I am feeling a little better now, but let me explain. I will try not to make it long.
A week ago Friday, H, myself, and the kids went to a friend of h's house for a barbecue. His friend's cousin and other friend's were there. His cousin was there w/out his wife. Everyone was having a nice time. Late into the evening and now not wanting to drive since we were all drinking, my h went in and laid down. His friend's cousin had started making passes at me. Everyone was sleeping and I kept fielding them and nothing really happened. He claimed my h's friend sensed there was a connection between us so he was sleeping in the chair in the living room where I we where on separate to couchs. I know I was a quick acting after drinking, as I should have been it was like I was clueless. My oldest son was up and kept moving around, which also helped, but even though I feel like I did something wrong.All last weekend I kept thinking H's friend would call and say something, then I thought no cause it was his cousin. I thought I should tell h, but why open a can of worms.I know I did alot of talking(alcohol) and am hoping nothing comes back to haunt me. I just don't want to ruin my h's relationship with his friend either. I don't even know if he really thought anything like his cousin said, if so you think he would have said something to me or at least his cousin about leaving it alone.

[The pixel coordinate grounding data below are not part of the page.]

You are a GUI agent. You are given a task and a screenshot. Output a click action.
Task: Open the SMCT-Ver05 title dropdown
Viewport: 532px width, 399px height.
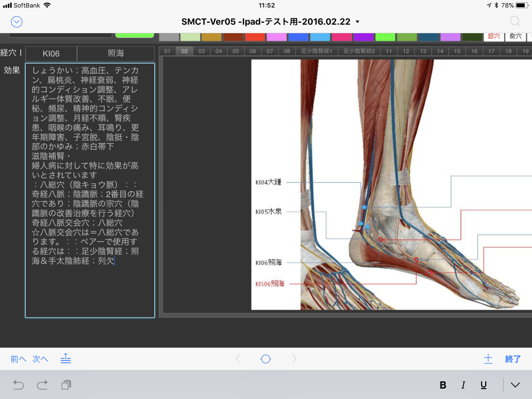[271, 21]
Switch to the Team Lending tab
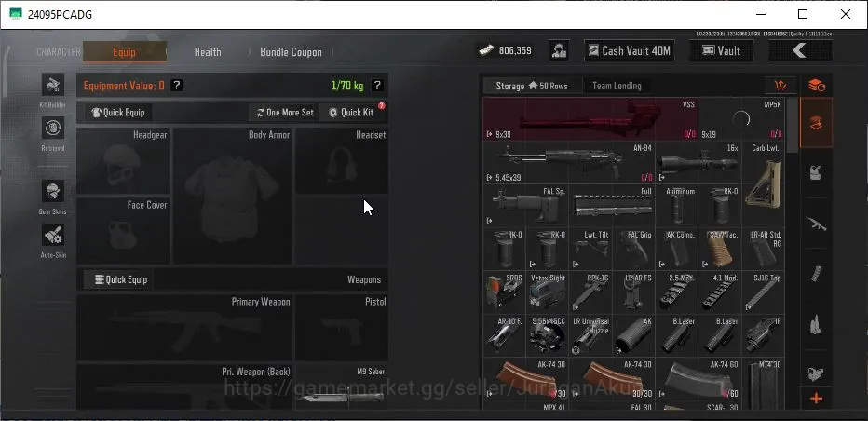The width and height of the screenshot is (868, 421). (x=617, y=86)
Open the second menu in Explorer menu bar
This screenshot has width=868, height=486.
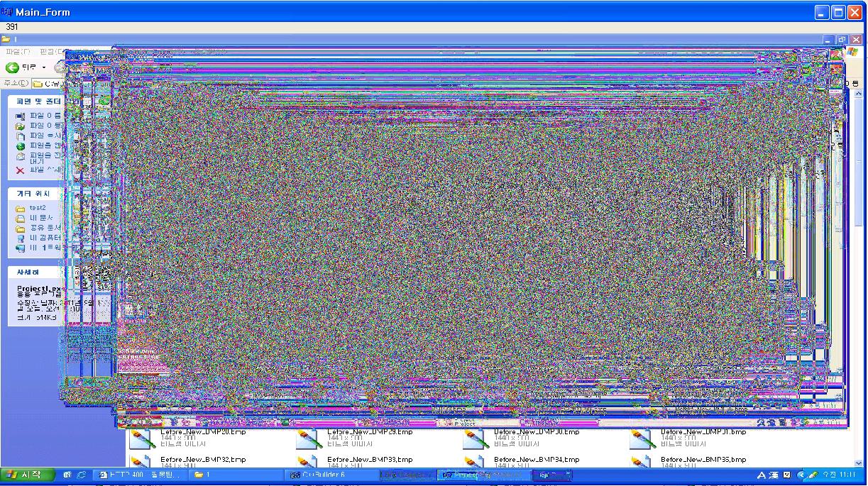(x=50, y=52)
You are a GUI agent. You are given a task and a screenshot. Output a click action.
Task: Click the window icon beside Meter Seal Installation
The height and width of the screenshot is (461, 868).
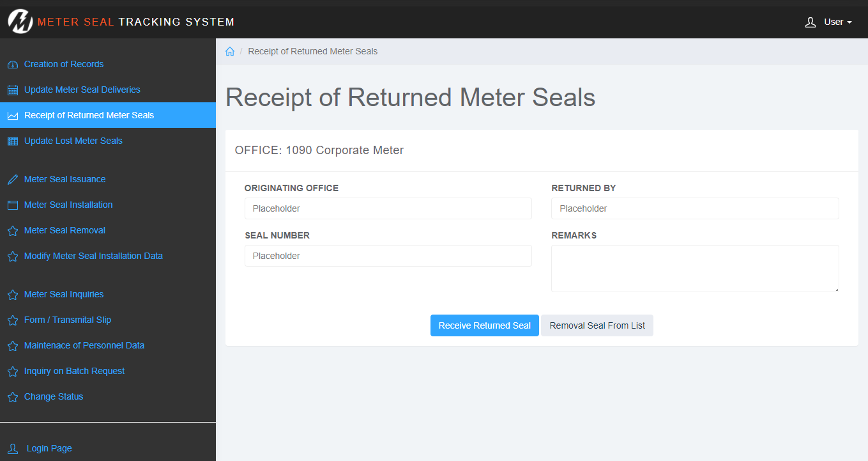[12, 205]
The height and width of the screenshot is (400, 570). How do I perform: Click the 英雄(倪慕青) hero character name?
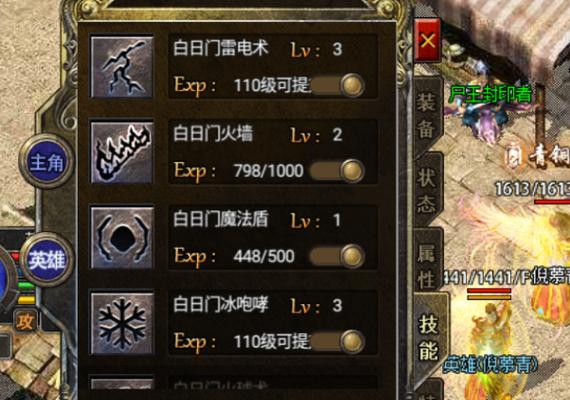(490, 364)
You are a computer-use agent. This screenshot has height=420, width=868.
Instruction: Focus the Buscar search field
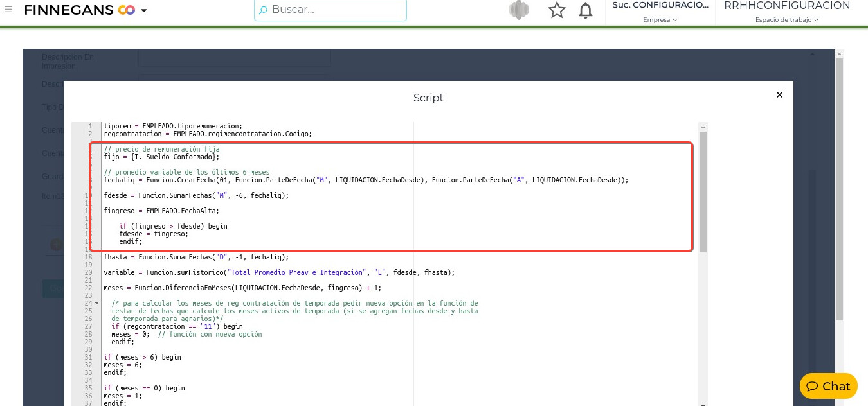(334, 10)

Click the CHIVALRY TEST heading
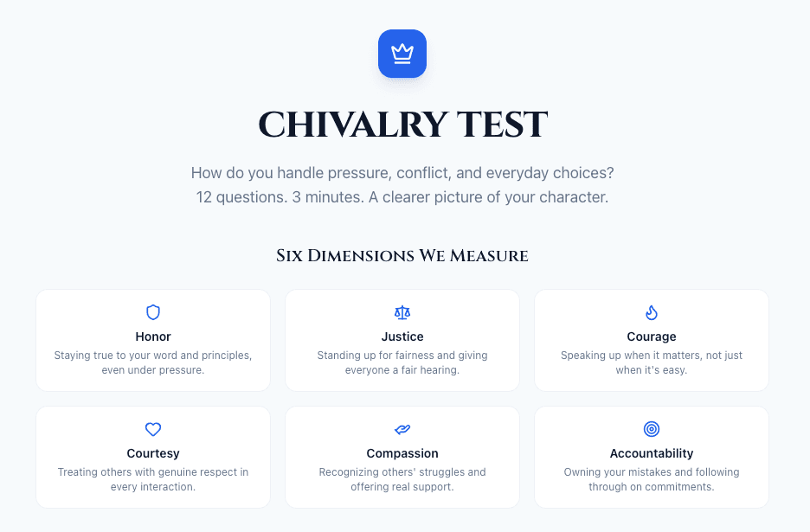click(402, 124)
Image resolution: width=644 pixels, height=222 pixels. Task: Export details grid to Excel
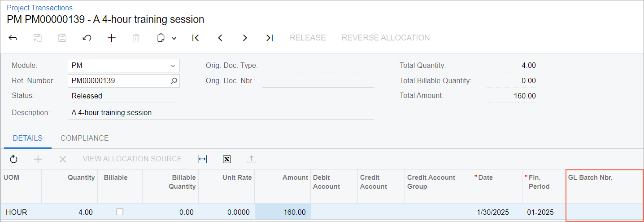pos(227,159)
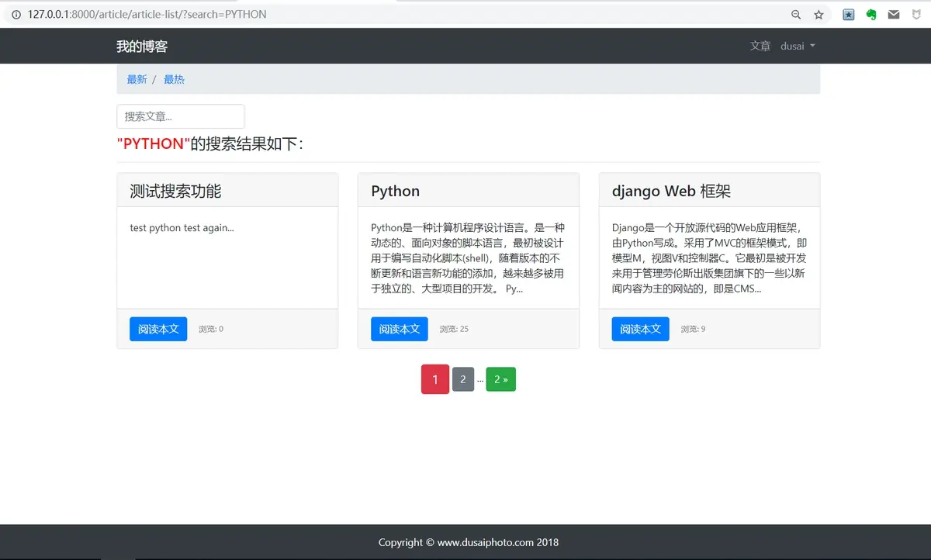Read the Python article via 阅读本文
This screenshot has height=560, width=931.
tap(400, 329)
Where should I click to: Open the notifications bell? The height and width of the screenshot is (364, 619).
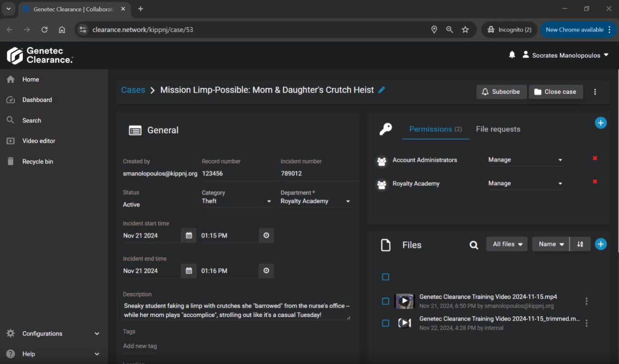(x=512, y=55)
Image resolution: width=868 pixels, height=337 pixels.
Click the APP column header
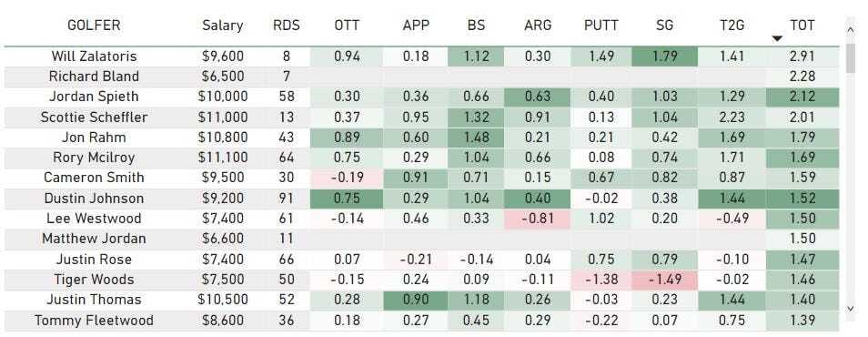[x=416, y=25]
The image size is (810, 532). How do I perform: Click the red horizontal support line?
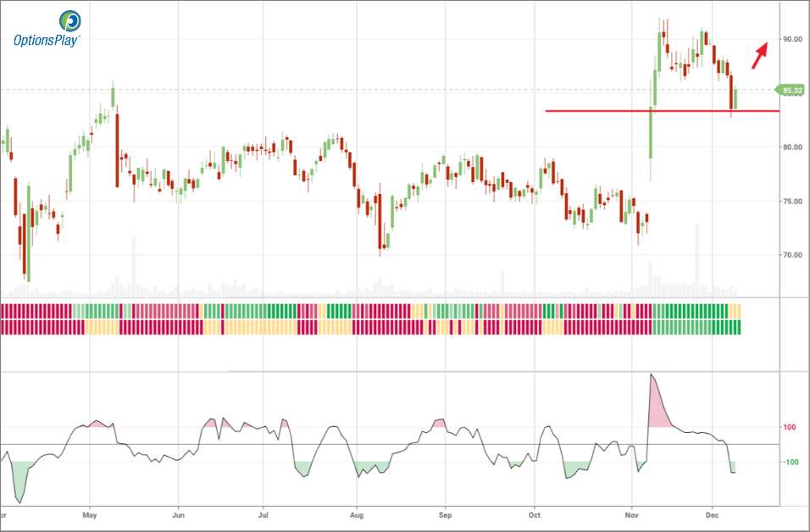[x=661, y=111]
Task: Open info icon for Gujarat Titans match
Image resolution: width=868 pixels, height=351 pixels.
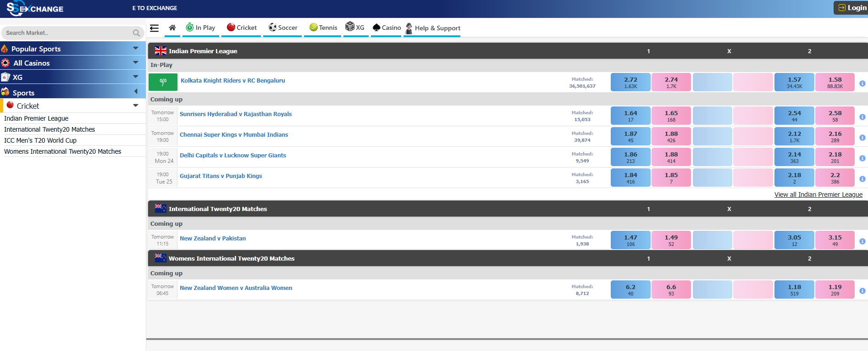Action: pos(862,179)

Every day that went by I was feeling maybe it wasn't such a big deal and if h said something I would just tell him it was the alcohol and nothing happened, I didn't tell him cause it was his friend's cousin and hope it would blow over. Now 2 days ago h was drinking at our friend's house and on the way home he was rambling and in the middle of me talking he said,"You like *'s cousin." I just ignored him and kept on what I was saying. Now I don't know if he suspects something or he was just fishing.I know he hasn't talked to the guy since his cell phone updates the time and date and his number still shows last contact before we went that night.
I think I should just leave it pass and hope it will never come up again. Any thoughts?
Afraid, You've given us bits and pieces, but I suspect he's heard something about that night.
I wouldn't address the matter with him when he's drinking because he will blow it all out of proportion and want to argue with you about it. You know that you can't rationalize with a drunk or someone high on drugs. Now, if he should raise the issue when he's sober, that would be a different story and I would come clean and tell him exactly what happened and leave nothing to the imagination. Until that time arises, leave it be. You don't need to have any more crap on your plate right now.
Sit quietly, the answers will reveal themselves when you least expect them to. The past is gone, the present is a gift and you need to focus on today, allow the future to reveal itself when it is ready.
I know it sounds a little confusing. On my part I know I said some things that I didn't really explain about my h. Things that were probably bother me over the last 2 years. I didn't really elaborate so it probably didn't make sense to anyone but me. The cousin had a various times tried to kiss me and I kept trying to avoid it, but the first time I was caught by surprise. His friend called yesterday. I don't think he will say anything, since he probably doesn't know anything- well nothing happened. I think I just feel bad cause I didn't tell him anything at all.
Like I said maybe it is nothing and I am worried about nothing.
When in doubt, do nothing. Sit quietly and the answers will come to you. It's obvious that this is bothering you right now. Do you have a priest or minister you can talk to? What about a really close friend?
It will be okay.
Sit quietly, the answers will reveal themselves when you least expect them to. The past is gone, the present is a gift and you need to focus on today, allow the future to reveal itself when it is ready.
I just needed someone to tell me I was doing the right thing to not say anything. I was just worried(I always worry about everything)that if he suspected something happened and I didn't say anything everything would come crashing down later. I don't think anyone said anything to him. I mean I would think if he thought something really happened he would confront me. They were teasing me about something the next day and I said I didn't remembet saying it and I told my h I hope I didn't do anything stupid I didn't remember like dancing on a table. I knew I hadn't. He said don't worry you were fine, which leads me to believe he didn't think anything.
I am assuming he was fishing, feeling down when he made the you like the cousin comment not really thinking anything. When I had been talking to him(cousin) that night h didn't seem to care. He goes in and out of accusing me of not loving him when he is feeling down or sorry for himself. I don't think I do anything that makes him feel this way. SO I will just let it go and like suggested.